"We need to pay the bills somehow!"

Pay to Tweet

Tesla CEO and self-proclaimed "Chief Twit" Elon Musk has completed his acquisition of Twitter — and he isn't wasting any time in making some big changes to the platform.

As The Verge first reported over the weekend, Musk told Twitter employees they had to build a paid verification system — said to cost between $5 and $20 per month — or leave the company altogether.

The fee is meant to allow users to keep their verification badge, a controversial move that some of the platform's most prominent users have publicly balked at.

"$20 a month to keep my blue check?" famed horror author and chronic tweeter Stephen King tweeted. "F*ck that, they should pay me. If that gets instituted, I’m gone like Enron."

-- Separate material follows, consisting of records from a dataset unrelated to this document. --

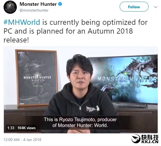Open the @monsterhunter handle link
Screen dimensions: 161x146
coord(34,10)
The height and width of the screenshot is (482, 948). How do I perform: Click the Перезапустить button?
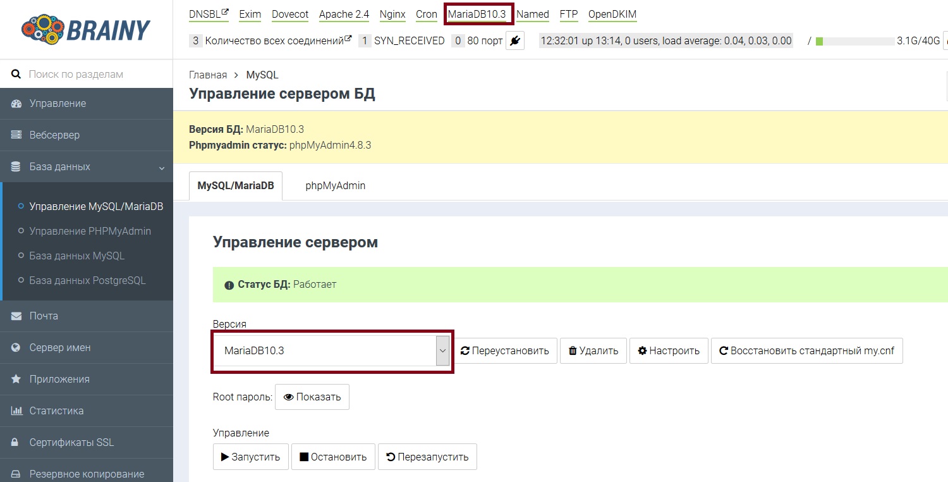[427, 457]
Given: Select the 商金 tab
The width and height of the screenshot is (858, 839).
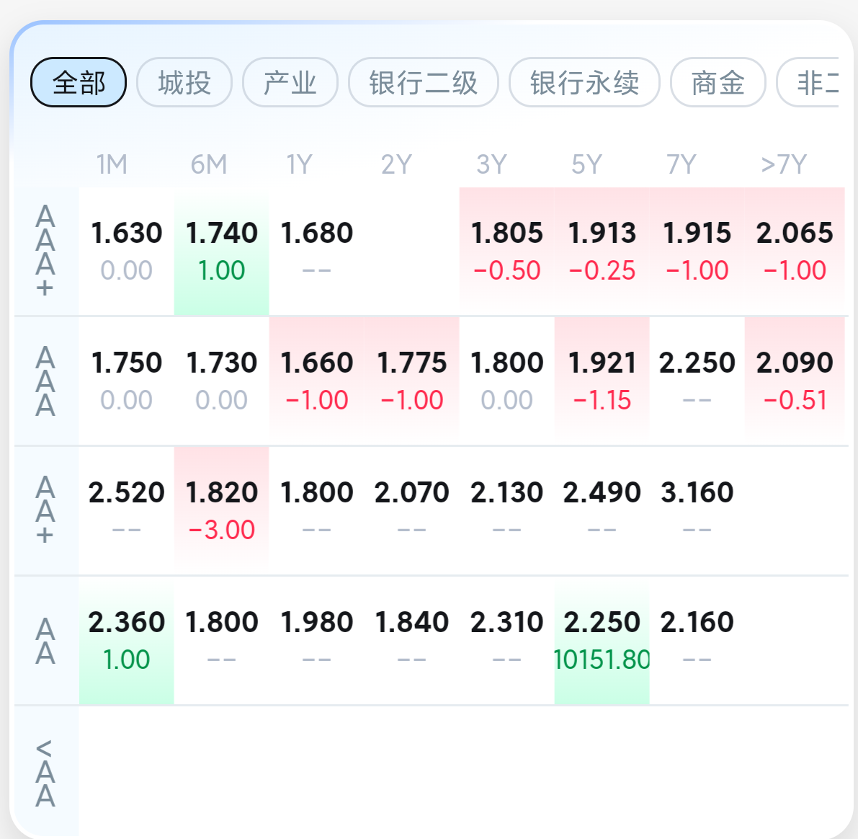Looking at the screenshot, I should [x=718, y=83].
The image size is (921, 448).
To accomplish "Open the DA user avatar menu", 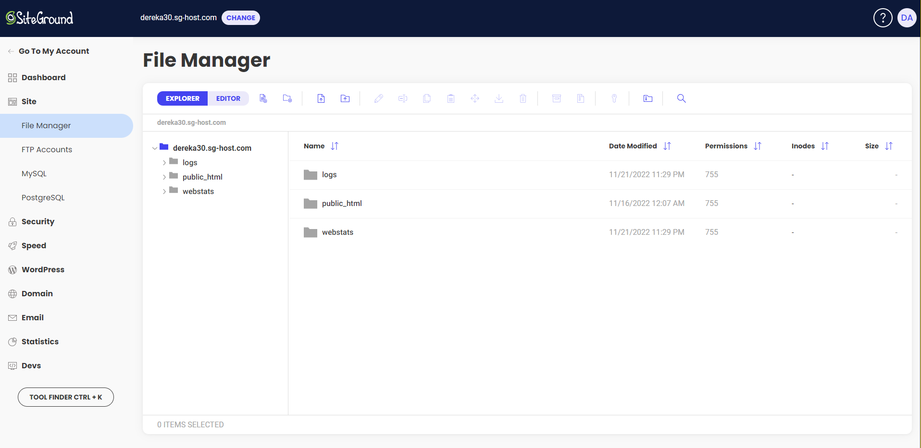I will click(x=907, y=18).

"We need to pay the bills somehow!" Musk fired back, comically pleading with King for a financial contribution. "Twitter cannot rely entirely on advertisers. How about $8?"

Defeating Bots

The episode corroborates the view that Musk hasn't fully thought through his new plans for the platform, even going as far as pulling more than 50 Tesla employees, including Autopilot engineers, to help out at the ailing social media property.

King's sentiments echo countless other users who were appalled at the decision. Why would they have to foot the bill, paying the richest man in the world to keep their blue check mark?

As many have pointed out, paying to get verified could have plenty of unintended consequences as well, potentially laying out the red carpet for the same bots and spammers Musk claims to be trying to defeat.

Musk, for his part, has yet to fully address the controversy. Besides, he's been busy — from attending a celebrity Halloween party to watching his space company launch a mega rocket.

"I will explain the rationale in longer form before this is implemented," Musk wrote in his salvo to King. "It is the only way to defeat the bots and trolls."

Musk has a steep uphill battle ahead of him — turning Twitter into a profitable and private business will be anything but simple.

But begging some of the most noteworthy personalities on the platform to pony up cash for a little blue check mark doesn't seem to be a winning strategy.